Religion is Dangerous; Plato, Halacha and Dreams

Nathan Lopes Cardozo

vrijdag 26 juni 2015

Being religious is fraught with danger. Man is often pulled in directions where he can easily break his neck. To be religious is to allow your neshama (soul) to surpass your body, taking the latter to places where it cannot dwell and is asked to commit suicide.

In Plato’s Phaedo, the metaphor used to describe the relationship of the soul to the body is that of a person locked in prison (1). Platonic philosophy aims at liberating man from the prison of the body. Only in that way can man achieve self-perfection. For Aristotle, although ethics and politics are serious issues, the essence of man—that activity which is distinctly human—is intellectual contemplation of eternal truth. The highest human achievement lies in the privacy of his thoughts. Its content has no practical human benefit. The most exalted human being is the philosopher. He must be free of the body’s demands, which interfere with contemplation.

In Judaism, this is not what life is all about. According to biblical thought, the body is not perceived as being in conflict with the soul. It is not an obstacle but a most welcome companion. Otherwise, what is the purpose of the body? Just to be a nuisance that we’d be better off without? Jewish thought holds that it can’t be God’s intention to create the human body so as to deliberately frustrate man. True, the body may sometimes pose challenges, but ultimately this is to allow the human being, not just the soul, to grow. The purpose of man is not to dwell in Heaven and contemplate, but to act with his body and bring Heaven down to the material world in order to transform the world into a better place. The meaning of life is to be effectively realized by bringing about the interpenetration of the soul and the body.

The mind of man—the custodian of all spiritual and ethical values—is, on its own, incapable of action. On the other hand, all the forces and energy in the body are intrinsically indifferent to ethical or spiritual concepts. Only in a combined effort of mind and body can they build the world. All that man does must be able to permeate his thoughts, and all that man thinks must find a way into his body. While this might very well lead to disaster, it can also bring man to an exalted state of life. This is the task and challenge for which he was created.

Knowledge alone is never a cause for action. Western civilization has mistakenly believed that it is possible to educate the body by reasoning with it. So it continued speaking to the mind but never really reached the body. This has led to disastrous consequences. Many a philosopher has delivered himself into the hands of evil as a result.

The distinction between body and soul is similar to a difference in organic functioning; it does not reflect the radical dualism that is implicit in Plato’s prison metaphor.

Perhaps the most acute case of a man nearly losing his body while being religious is that of Yaakov falling asleep and dreaming of a ladder on which angels ascend and descend (2). The top of the ladder reaches Heaven, and God stands over it. The great German Lutheran thinker, Rudolf Otto (1869-1937), called this experience “numinous”: “a non-rational, non-sensory experience or feeling whose primary and immediate object is outside the self” (3). It consists of a mysterium tremendum et fascinans—an awe-inspiring and fascinating mystery; an altogether “other” circumstance of an objective presence that generates wonder, fear, and dependence, but also enormous spiritual vitality.

| Set of tasks |
1) According to the essay on religion, Plato and halacha, what metaphor does Plato's Phaedo use for the relationship of the soul to the body?
2) Scale the records from the line that contains "[Join Blue Sky Bio on Facebook] (445, 916)" through the line that contains "Streptavidin, 5-TAMRA conjugated", reproducing every line, requests included, with each answer coordinate multiplied by 1.05 and rounded to a whole number, halves rounding up. Leave the numbers in the requests unchanged.

| Data section |

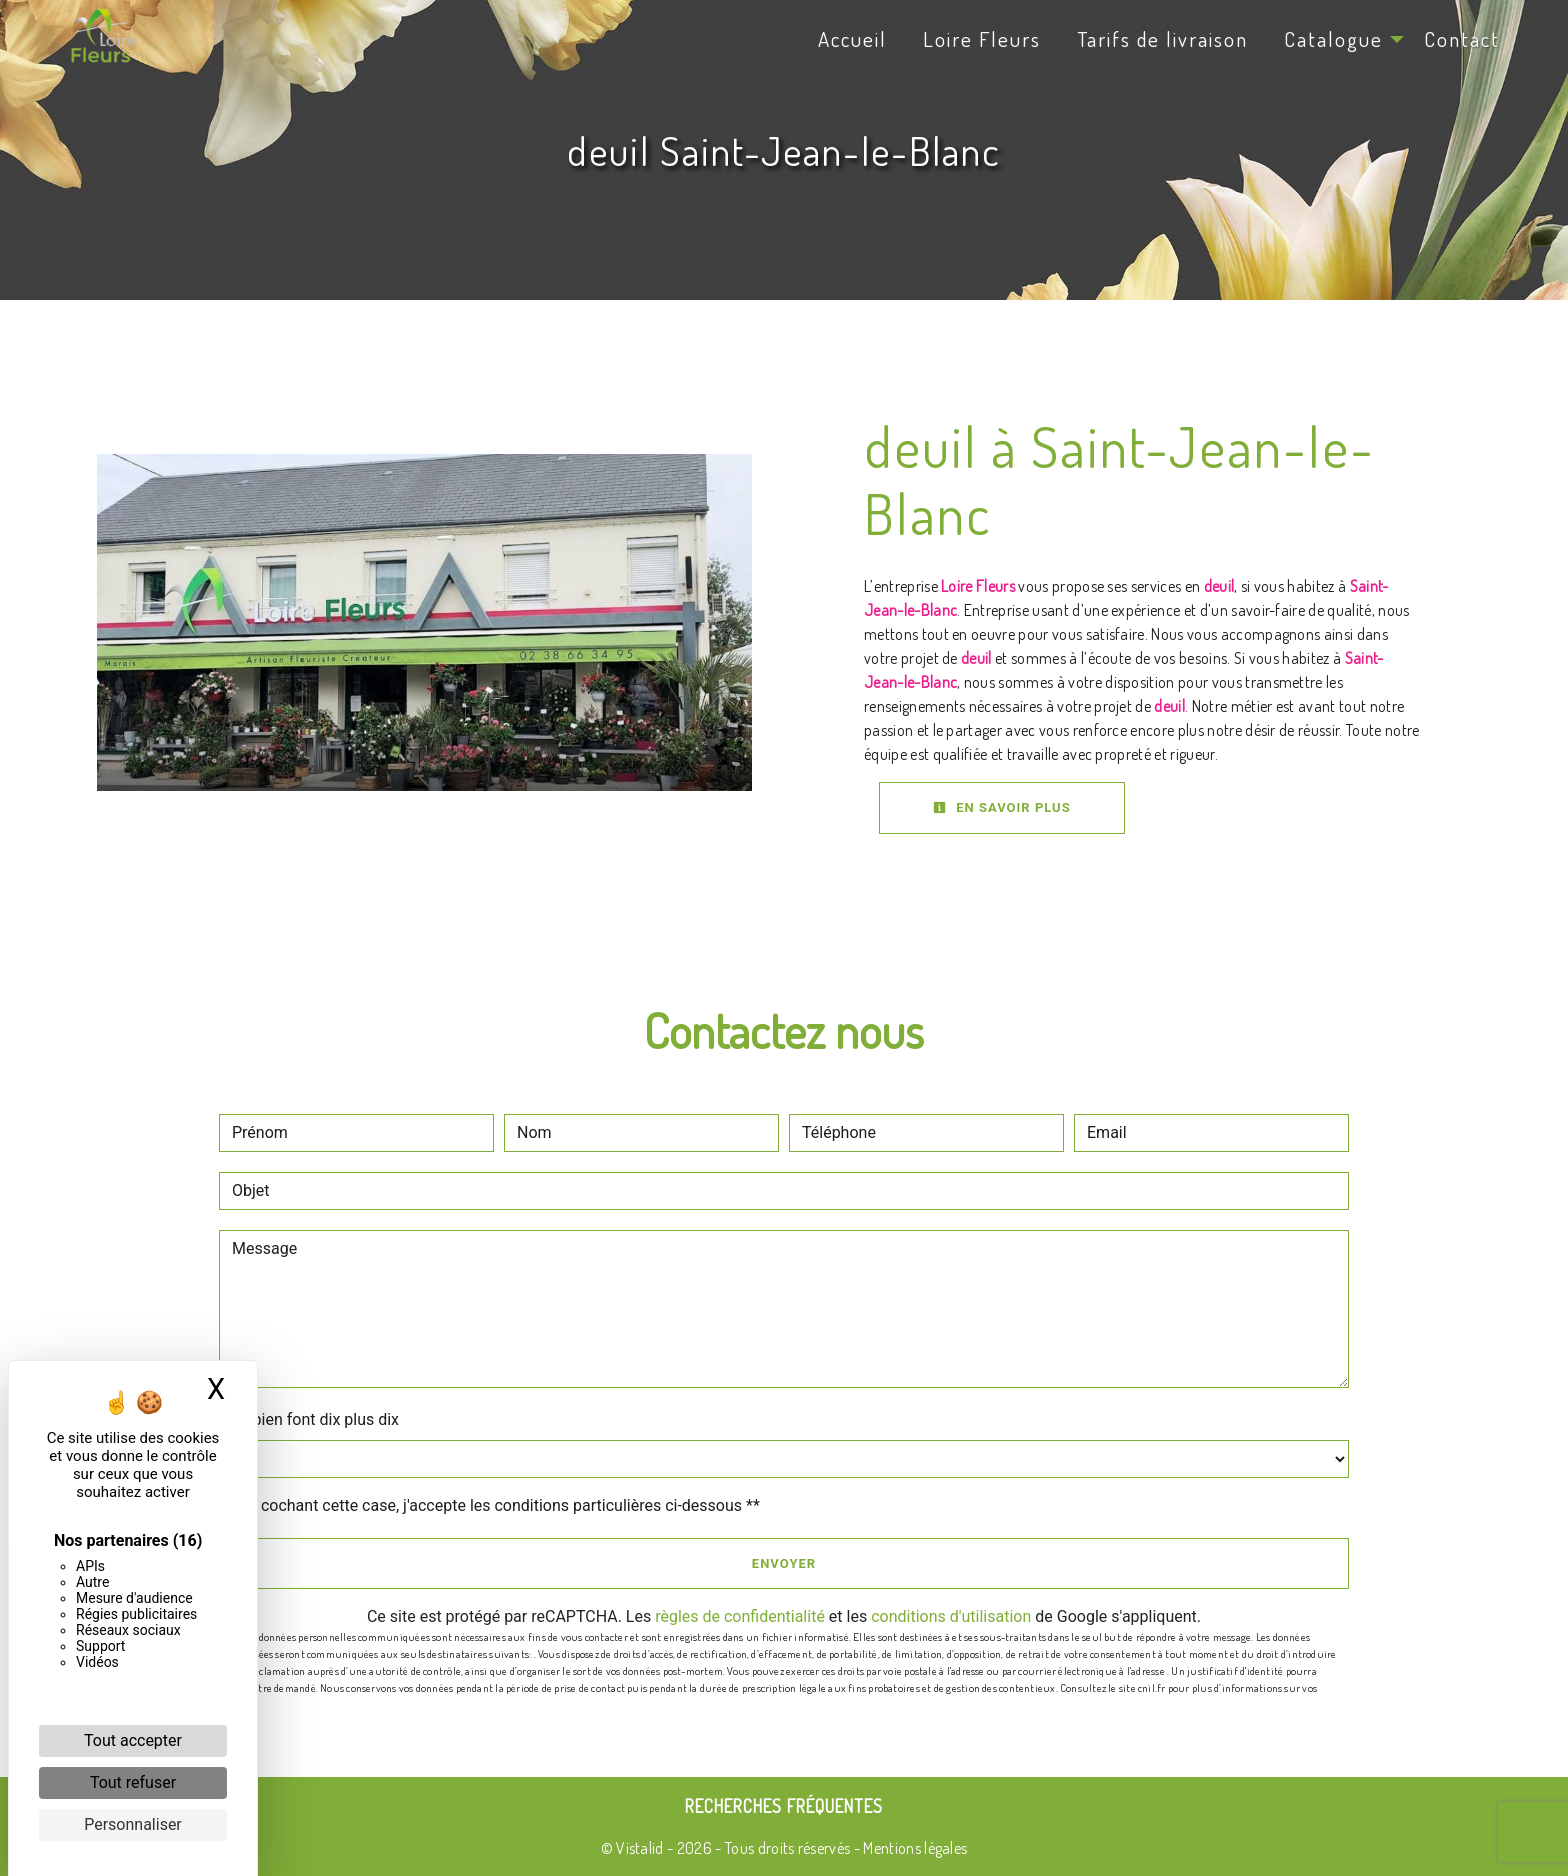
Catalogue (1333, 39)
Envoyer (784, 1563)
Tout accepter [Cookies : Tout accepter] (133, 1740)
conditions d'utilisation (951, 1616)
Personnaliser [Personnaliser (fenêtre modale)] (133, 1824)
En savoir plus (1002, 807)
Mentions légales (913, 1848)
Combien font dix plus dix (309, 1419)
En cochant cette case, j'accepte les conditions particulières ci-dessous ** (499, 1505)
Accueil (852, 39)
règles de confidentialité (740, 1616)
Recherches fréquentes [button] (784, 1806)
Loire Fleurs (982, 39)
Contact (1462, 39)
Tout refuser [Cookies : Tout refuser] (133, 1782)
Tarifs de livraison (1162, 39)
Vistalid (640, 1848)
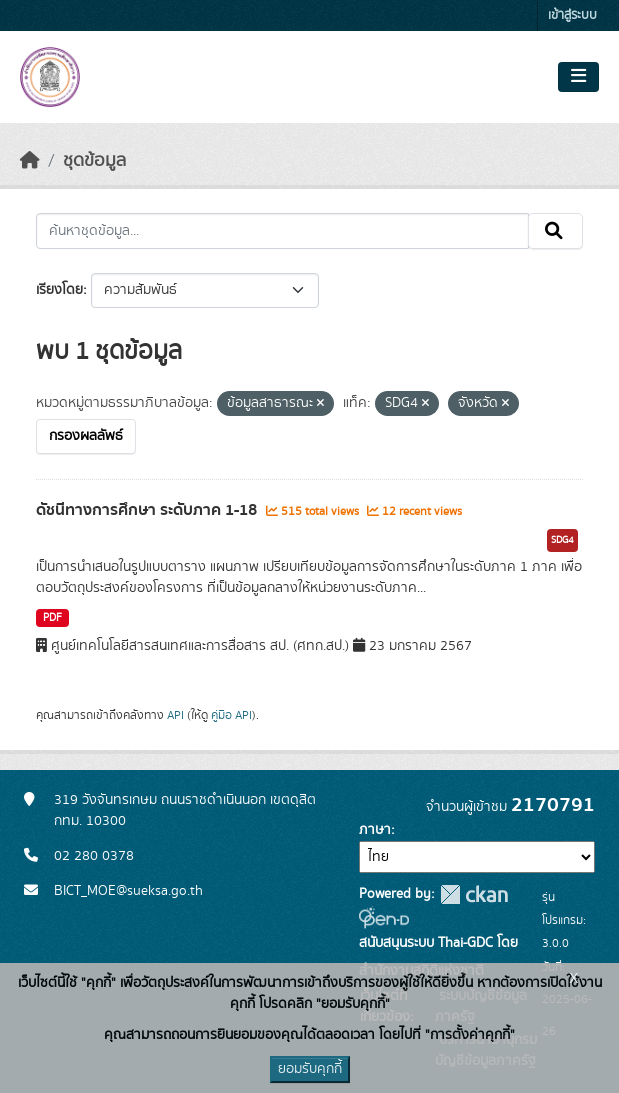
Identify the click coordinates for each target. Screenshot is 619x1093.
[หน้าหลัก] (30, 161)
...
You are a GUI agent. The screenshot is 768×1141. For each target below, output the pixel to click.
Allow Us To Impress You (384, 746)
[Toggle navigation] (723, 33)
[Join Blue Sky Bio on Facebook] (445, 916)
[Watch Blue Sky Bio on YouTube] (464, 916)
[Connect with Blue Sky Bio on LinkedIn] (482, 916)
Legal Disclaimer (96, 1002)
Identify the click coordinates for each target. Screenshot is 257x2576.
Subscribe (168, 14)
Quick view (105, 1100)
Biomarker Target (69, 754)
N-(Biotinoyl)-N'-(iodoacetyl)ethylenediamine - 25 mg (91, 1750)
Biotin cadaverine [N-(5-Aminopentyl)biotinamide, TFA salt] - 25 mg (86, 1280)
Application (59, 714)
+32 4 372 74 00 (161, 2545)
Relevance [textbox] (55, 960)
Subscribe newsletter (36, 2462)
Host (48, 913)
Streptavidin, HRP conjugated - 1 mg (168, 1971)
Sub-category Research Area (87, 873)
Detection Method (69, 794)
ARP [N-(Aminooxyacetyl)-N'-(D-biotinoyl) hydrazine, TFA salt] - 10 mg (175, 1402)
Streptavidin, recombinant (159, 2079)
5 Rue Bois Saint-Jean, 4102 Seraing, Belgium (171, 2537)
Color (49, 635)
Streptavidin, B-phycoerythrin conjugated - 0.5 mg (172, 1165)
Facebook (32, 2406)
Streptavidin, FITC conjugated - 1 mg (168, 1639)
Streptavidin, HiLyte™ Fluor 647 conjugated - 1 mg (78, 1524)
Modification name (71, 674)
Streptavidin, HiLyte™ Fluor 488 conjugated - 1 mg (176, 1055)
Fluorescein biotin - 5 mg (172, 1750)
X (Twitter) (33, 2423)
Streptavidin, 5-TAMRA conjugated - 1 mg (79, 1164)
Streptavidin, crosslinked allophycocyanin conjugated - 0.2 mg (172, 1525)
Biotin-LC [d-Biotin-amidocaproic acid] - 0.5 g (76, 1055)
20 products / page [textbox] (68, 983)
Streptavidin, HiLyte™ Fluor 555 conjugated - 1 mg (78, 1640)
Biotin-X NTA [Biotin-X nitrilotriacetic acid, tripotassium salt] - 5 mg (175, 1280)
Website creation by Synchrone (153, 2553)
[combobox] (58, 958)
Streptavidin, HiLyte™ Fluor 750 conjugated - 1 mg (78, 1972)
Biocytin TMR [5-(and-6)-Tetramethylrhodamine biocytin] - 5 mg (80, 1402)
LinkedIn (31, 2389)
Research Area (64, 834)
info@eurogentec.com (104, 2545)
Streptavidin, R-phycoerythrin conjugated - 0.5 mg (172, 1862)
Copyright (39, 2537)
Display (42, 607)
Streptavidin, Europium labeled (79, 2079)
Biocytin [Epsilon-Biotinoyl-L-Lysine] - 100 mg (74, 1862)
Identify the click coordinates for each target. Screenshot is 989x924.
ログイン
==
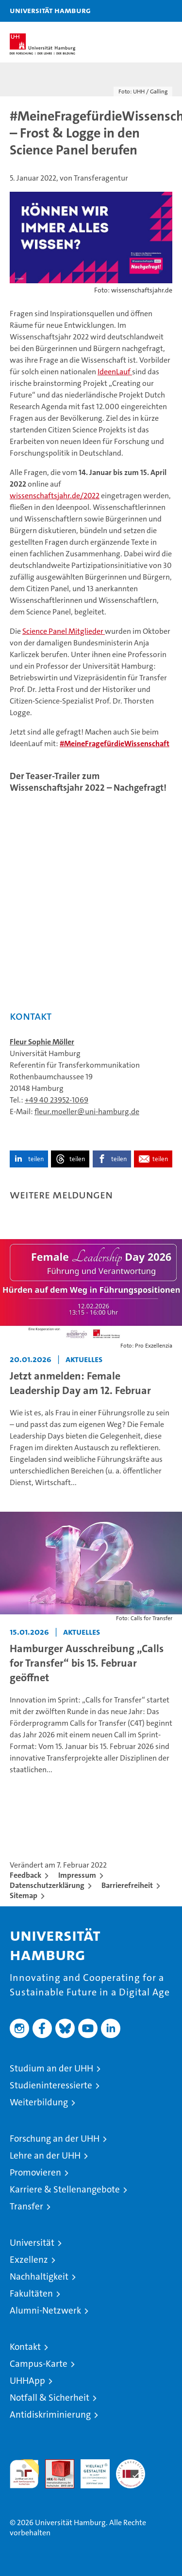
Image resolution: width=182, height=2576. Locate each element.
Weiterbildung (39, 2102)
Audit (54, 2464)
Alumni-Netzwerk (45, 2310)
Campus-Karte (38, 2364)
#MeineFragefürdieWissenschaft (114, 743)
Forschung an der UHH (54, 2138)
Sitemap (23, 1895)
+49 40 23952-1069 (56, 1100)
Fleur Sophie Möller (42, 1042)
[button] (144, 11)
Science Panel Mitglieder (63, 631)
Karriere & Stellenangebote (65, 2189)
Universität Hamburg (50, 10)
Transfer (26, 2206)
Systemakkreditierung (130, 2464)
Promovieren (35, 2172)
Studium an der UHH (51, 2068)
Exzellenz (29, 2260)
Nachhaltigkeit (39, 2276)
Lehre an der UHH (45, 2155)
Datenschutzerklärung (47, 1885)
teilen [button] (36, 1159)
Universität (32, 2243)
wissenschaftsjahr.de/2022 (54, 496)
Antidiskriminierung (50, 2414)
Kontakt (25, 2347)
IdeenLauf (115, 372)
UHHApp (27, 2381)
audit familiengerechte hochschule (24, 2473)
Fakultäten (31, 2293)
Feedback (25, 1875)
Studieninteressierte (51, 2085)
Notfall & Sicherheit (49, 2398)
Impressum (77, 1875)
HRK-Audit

| Answers for the tasks |
1) It uses the metaphor of a person locked in prison.

2)
[Join Blue Sky Bio on Facebook] (467, 962)
[Watch Blue Sky Bio on YouTube] (487, 962)
[Connect with Blue Sky Bio on LinkedIn] (506, 962)
Legal Disclaimer (101, 1052)
Identify the click coordinates for each target. Screenshot is 257x2576.
Subscribe (176, 15)
Quick view (110, 1155)
Biomarker Target (72, 792)
N-(Biotinoyl)-N'-(iodoacetyl)ethylenediamine - 25 mg (96, 1838)
Biotin cadaverine [N-(5-Aminopentyl)biotinamide, TFA salt] - 25 mg (90, 1344)
Application (62, 750)
+32 4 372 74 00 (169, 2672)
Relevance [textbox] (58, 1008)
Subscribe newsletter (38, 2585)
Host (50, 959)
Streptavidin, HRP conjugated - 1 mg (176, 2070)
Sub-category Research Area (91, 917)
Detection Method (72, 834)
ARP [N-(Aminooxyacetyl)-N'-(D-biotinoyl) hydrazine, TFA salt] - 10 mg (184, 1472)
Streptavidin, recombinant (167, 2183)
5 Rue Bois Saint-Jean, 4102 Seraing, Belgium (180, 2664)
Color (51, 667)
Streptavidin, B-phycoerythrin conjugated - 0.5 mg (181, 1223)
Facebook (34, 2526)
Streptavidin, FITC conjugated - 1 mg (176, 1721)
Streptavidin, HiLyte™ Fluor 647 conjugated - 1 mg (82, 1600)
Modification name (75, 708)
Streptavidin, HiLyte™ Fluor 488 conjugated - 1 mg (185, 1108)
Fluorescein biotin - 5 mg (181, 1838)
X (Twitter) (35, 2544)
Streptavidin, 5-TAMRA conjugated - 1 mg (83, 1222)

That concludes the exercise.